## What is expected
Answer these questions using the passage on the South Dade Logistics and Technology District:
1. In what year did Aligned first propose the district?
2. How many acres does the reduced footprint cover?
3. How many fewer acres did one commissioner propose for the plan at next month's hearing?

Aligned initially proposed the South Dade Logistics and Technology District back in 2020. At the time, the plan was to develop an industrial park on almost 800 acres of farmland in South Dade, along the Florida Turnpike and east of a mangrove preserve along Biscayne Bay. To complete the park, it would be necessary for officials to approve an expansion of the UDB to make space for a complex of that size. 

Environmentalists and residents are critical of the plan, afraid of its effects on the fragile Biscayne Bay ecosystem and the local quality of life. Aligned has argued that it would stimulate the area’s economy, and that it needed the full size because scale is an important component of a successful logistics center. A final vote on the matter has been delayed several times given its ramifications for the area. 

Prior to Thursday, Aligned agreed to decrease the footprint by 52 percent, down to 379 acres instead of 793, according to documents shared with CO. The frontage along the Florida Turnpike — access to which is a necessary component for the logistics center — would remain the same, but the district won’t stretch back as far as it would have previously. The new footprint is also within half a mile of the existing UDB, per the documents.

While Aligned did not receive enough votes to move ahead with the current plan, one commissioner moved to revisit the plan with 85 fewer acres in next month’s hearing, which the board agreed to do.

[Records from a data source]
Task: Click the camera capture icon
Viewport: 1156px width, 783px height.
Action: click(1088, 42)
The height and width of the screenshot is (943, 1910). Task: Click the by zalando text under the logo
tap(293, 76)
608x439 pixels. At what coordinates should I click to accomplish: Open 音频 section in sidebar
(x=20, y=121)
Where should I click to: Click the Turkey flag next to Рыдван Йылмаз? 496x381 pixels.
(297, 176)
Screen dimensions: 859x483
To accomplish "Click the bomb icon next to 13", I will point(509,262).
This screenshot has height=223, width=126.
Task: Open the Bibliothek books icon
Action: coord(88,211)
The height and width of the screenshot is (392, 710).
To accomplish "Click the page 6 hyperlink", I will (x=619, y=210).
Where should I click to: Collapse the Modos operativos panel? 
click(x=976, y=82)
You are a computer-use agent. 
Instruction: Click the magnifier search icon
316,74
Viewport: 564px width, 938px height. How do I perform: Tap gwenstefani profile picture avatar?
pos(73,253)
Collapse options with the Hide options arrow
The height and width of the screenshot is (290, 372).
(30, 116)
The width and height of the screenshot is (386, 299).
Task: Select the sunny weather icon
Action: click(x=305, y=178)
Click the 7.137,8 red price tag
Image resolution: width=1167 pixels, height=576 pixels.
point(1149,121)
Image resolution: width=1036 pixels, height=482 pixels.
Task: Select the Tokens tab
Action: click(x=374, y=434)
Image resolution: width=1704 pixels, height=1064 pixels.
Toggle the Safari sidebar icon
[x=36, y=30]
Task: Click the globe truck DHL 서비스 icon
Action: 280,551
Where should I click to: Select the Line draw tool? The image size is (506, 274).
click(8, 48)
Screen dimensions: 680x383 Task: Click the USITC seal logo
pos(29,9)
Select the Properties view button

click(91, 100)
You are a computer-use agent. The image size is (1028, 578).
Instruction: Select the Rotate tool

## Final answer
1. 2020
2. 379 acres
3. 85 acres